Same-sex marriage may be legal in the U.S., but LGBTQ individuals still face systemic discrimination. In one of the most high-profile LGBTQ discrimination cases of 2018, the Supreme Court ruled that a Colorado baker could refuse to bake a wedding cake for a gay couple on the basis of his religious beliefs. And NBC News reports that on Wednesday, January 16th, a federal judge in Missouri ruled against a lesbian couple who had been turned away from a retirement facility because of their sexuality.

Bev Nance and Mary Walsh, who have been married for 10 years and together for 40, applied to live in the Friendship Village, but the senior living center rejected their application. According to The New York Times, the facility sent Nance and Walsh a copy of its cohabitation policy, which states that only spouses, siblings, and parents and children can live together. The policy defines “spouses” only as heterosexual couples.

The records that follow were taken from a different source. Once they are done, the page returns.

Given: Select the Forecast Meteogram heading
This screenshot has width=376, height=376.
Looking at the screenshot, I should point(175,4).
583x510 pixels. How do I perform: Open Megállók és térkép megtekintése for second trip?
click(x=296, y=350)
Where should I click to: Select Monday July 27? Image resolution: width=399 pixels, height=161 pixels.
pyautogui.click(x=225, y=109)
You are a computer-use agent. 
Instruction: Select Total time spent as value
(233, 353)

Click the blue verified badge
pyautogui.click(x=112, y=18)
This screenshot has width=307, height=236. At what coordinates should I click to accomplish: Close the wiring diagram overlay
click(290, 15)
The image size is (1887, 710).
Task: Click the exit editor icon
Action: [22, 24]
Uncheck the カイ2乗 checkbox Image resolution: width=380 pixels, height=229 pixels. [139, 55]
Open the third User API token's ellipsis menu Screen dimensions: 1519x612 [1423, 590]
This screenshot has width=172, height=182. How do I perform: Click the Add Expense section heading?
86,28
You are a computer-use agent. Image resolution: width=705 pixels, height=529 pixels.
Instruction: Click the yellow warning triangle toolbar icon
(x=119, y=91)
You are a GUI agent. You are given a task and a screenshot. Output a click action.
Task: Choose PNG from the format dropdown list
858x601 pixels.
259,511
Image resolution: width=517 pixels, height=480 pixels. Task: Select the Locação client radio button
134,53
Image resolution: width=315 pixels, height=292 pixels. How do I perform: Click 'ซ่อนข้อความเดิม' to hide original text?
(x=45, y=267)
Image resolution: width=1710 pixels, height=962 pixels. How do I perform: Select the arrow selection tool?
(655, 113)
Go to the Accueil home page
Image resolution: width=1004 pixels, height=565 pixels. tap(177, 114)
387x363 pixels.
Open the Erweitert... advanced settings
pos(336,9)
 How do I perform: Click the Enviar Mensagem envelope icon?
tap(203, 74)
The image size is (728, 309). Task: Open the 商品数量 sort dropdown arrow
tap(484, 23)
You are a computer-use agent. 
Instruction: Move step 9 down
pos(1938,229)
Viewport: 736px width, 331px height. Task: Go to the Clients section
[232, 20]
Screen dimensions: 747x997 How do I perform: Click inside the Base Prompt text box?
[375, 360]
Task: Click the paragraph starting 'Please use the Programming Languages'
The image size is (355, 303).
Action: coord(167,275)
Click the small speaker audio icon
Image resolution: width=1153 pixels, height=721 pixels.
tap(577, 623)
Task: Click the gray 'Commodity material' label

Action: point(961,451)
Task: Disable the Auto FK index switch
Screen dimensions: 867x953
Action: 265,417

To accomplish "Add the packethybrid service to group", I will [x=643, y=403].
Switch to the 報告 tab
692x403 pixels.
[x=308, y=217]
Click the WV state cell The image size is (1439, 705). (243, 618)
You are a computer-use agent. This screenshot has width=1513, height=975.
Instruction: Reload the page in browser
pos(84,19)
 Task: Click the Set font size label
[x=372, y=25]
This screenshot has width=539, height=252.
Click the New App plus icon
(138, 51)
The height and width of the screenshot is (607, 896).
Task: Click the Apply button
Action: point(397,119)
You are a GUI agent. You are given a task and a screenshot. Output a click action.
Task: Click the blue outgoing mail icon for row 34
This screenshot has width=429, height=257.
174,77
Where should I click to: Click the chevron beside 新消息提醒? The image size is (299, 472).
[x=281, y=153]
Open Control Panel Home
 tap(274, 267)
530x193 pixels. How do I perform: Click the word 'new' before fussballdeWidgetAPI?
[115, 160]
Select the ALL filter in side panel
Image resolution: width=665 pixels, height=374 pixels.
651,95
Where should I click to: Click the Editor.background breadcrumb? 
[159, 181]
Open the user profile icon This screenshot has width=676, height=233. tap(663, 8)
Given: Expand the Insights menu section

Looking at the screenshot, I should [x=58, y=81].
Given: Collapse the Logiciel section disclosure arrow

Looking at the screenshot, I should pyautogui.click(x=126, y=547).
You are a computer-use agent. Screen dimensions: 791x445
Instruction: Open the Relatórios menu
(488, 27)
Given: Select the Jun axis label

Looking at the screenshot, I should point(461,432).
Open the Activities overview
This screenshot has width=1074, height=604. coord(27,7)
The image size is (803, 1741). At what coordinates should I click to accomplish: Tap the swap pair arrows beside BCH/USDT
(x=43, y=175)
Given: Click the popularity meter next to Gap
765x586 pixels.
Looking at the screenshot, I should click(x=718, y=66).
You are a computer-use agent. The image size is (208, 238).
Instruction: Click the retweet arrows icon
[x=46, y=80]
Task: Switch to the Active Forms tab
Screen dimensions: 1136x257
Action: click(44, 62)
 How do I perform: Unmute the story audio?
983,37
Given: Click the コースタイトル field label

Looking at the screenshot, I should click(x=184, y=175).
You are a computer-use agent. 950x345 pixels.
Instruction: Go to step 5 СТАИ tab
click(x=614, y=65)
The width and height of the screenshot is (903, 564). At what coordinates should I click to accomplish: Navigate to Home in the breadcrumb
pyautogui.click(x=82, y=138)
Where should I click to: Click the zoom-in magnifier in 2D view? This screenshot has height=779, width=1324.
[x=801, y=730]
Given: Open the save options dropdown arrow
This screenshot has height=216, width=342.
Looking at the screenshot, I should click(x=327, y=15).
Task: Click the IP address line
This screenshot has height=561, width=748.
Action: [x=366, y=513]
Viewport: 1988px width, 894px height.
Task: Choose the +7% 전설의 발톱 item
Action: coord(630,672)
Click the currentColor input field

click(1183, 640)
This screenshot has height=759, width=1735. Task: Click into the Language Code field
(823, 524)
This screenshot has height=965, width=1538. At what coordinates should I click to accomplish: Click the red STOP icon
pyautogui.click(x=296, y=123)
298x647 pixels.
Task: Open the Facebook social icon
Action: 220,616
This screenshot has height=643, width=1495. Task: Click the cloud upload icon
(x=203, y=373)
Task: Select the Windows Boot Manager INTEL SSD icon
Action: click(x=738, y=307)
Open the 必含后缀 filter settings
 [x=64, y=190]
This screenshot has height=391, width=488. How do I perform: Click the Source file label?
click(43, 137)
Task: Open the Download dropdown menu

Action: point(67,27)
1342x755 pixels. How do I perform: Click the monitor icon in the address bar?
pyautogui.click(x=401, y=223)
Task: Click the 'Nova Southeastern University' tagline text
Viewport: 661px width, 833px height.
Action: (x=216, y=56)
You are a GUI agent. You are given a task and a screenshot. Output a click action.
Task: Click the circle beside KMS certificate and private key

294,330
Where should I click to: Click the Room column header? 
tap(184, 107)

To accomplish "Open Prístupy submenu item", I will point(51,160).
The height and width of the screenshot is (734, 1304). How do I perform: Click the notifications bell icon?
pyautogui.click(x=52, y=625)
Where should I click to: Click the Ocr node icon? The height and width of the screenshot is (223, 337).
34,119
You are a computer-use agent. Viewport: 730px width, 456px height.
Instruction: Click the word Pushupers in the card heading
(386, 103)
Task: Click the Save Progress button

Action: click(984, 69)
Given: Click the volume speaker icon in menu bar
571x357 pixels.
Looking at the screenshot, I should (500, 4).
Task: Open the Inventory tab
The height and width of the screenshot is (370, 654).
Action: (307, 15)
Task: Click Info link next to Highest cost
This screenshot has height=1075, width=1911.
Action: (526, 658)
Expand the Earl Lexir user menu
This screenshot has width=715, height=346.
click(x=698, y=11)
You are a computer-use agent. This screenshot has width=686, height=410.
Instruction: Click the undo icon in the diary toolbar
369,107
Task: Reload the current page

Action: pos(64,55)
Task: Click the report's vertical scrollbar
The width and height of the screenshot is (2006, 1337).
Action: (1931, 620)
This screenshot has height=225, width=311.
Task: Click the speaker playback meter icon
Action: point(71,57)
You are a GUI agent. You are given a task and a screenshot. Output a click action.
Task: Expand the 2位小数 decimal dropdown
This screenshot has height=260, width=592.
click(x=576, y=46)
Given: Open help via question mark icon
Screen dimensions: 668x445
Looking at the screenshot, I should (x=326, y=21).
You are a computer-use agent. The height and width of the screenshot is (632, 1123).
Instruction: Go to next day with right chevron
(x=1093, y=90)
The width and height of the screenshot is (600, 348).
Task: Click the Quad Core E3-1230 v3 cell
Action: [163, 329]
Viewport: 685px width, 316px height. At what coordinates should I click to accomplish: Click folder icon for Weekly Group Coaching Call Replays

Nance and Walsh sued the Friendship Village for gender-based discrimination, but the St. Louis Post-Dispatch notes that the U.S. District Judge Jean C. Hamilton ruled that their complaint was really about sexual orientation, which is not protected under the Fair Housing Act, according to Eighth Circuit court precedent. Her decision notes that while other courts have ruled differently in similar cases, she is bound by previous rulings in the Eighth Circuit specifically.

One of Nance and Walsh’s lawyers, Julie Wilensky, disagreed with this interpretation in a statement to the Post-Dispatch.

Wilensky also told the newspaper that she and the rest of the couple’s legal team are considering the next steps.

It’s 2019, and the LGBTQ community should be protected by our legal system. Nance and Walsh—and all LGBTQ couples—deserve the same rights as heterosexual couples. End of story.